But that day never comes.

I articulated this well in this reply to a piece I loved on Substack:

What Changed

After Medieval Times, something unexpected happened.

I mentioned to family I couldn’t go to Texas without getting an In-N-Out burger. No one wanted to drive but my Dad wanted to go too. So I offered to take him. Just the two of us.

Now, I should make it very clear, my parents get serious anxiety driving in Dallas traffic. And I’m talking white-knuckle, death-grip-on-the-armrest anxiety.

But I love driving. It’s one of the few times my brain actually shuts up. So against my better judgement (since alone time isn't something my Dad and I really do), I offer to drive us over there and get a burger together.

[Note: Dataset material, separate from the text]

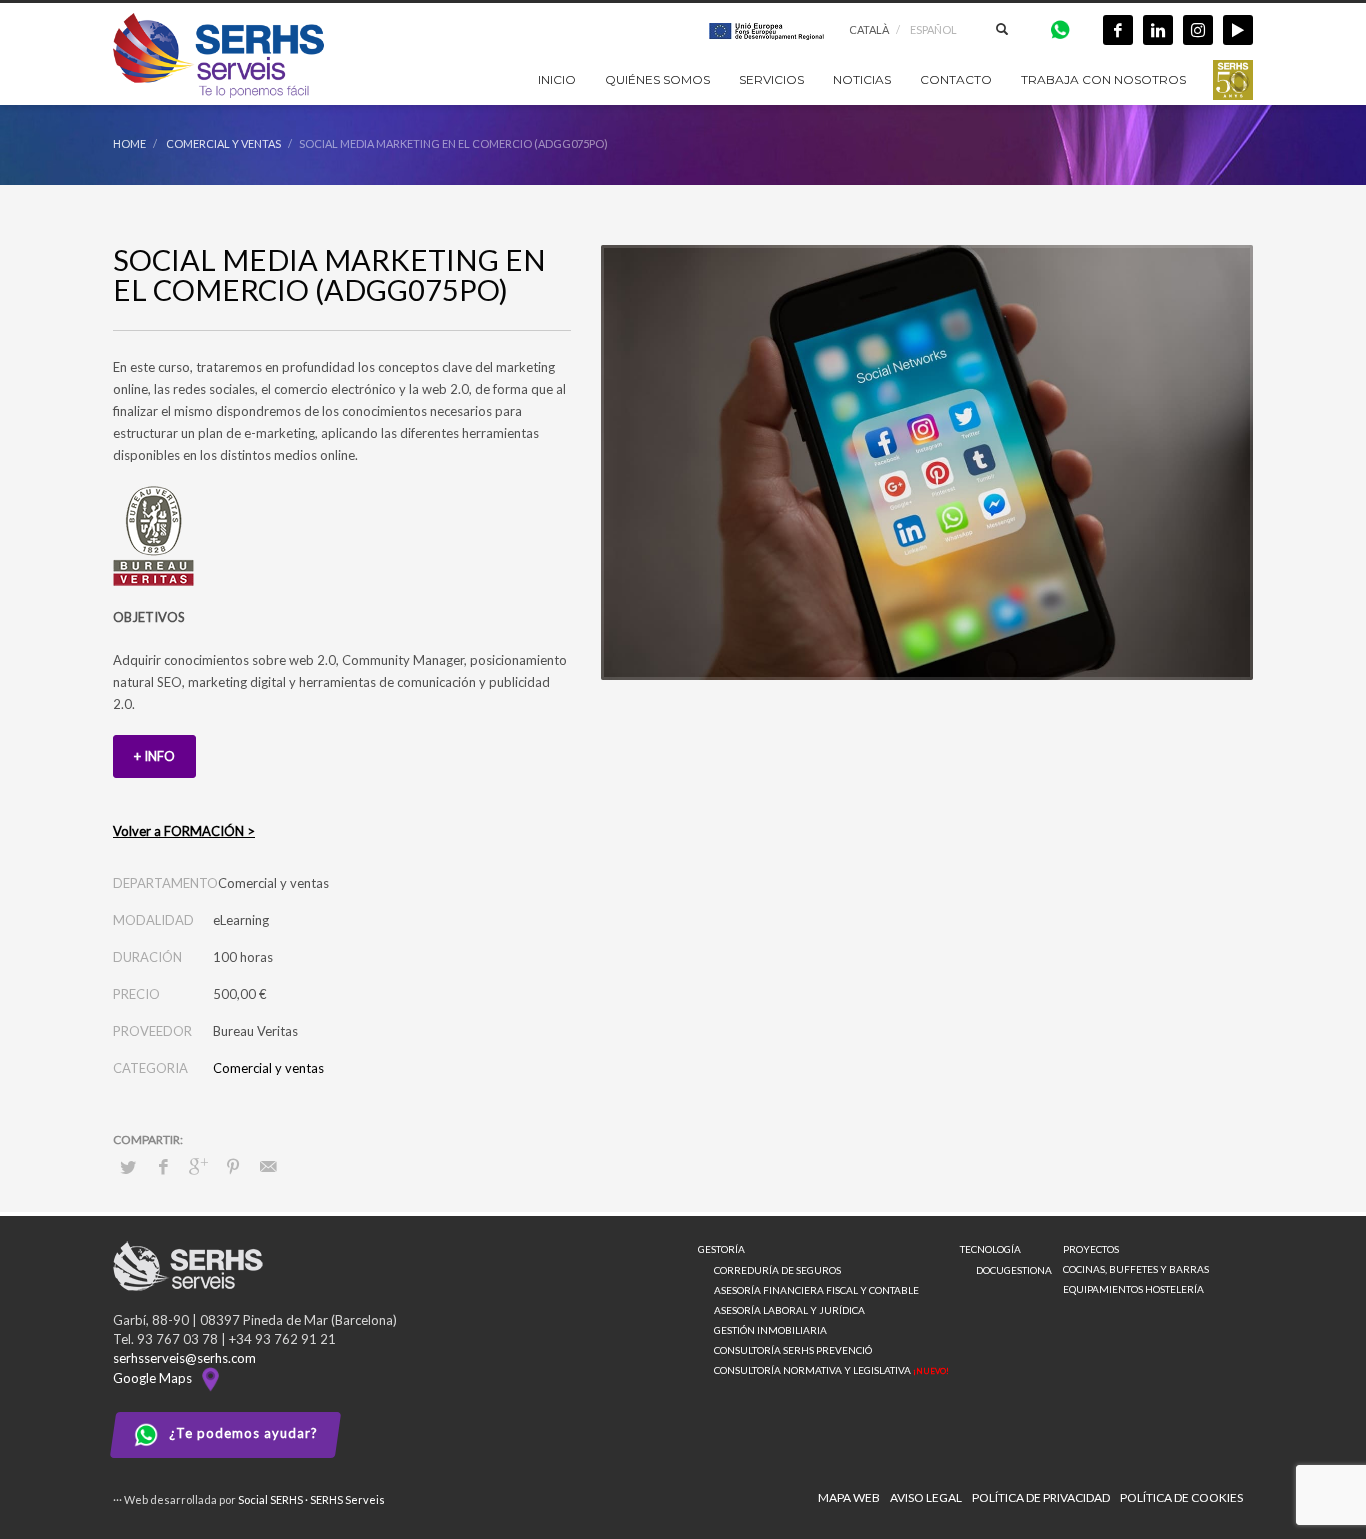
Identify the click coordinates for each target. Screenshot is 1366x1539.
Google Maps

So there we were, weaving through Dallas traffic, sunroof open, eating good food, missing every exit because my dad thought he lost his phone (he hadn’t), racking up what I’m pretty sure was $150 in toll roads…

And I had the time of my life.

At one point, we stumbled upon this place called Ford’s Garage, a restaurant filled with vintage Ford cars. My dad’s eyes lit up like a kid in a candy store when he saw it.

He wanted to go inside but was being polite about it, the way parents do when they don’t want to inconvenience you.

I already knew we were going in. Because I knew him.

And as we walked around looking at those old cars, with my dad telling me stories about each model, something clicked:

I was treating him the way I’d always wished he’d treated me as a kid.

Patient. Curious. Present. Actually listening instead of just waiting for my turn to talk.

And in that moment, I felt something in me heal.

Not because I read a book about healing. Not because I took a course on father-son relationships.

Because I was finally willing to let the experience change me.

The One Thing That Matters More Than Skill

My friend John Smith writes about this in his work on connection. He says that real connection happens when we’re willing to let others change something in us.

Not control us. Not fix us. Just… change us.

Most of us spend our entire lives resisting that change.

We build walls. We stay busy. We hide behind our work, our goals, our endless self-improvement projects.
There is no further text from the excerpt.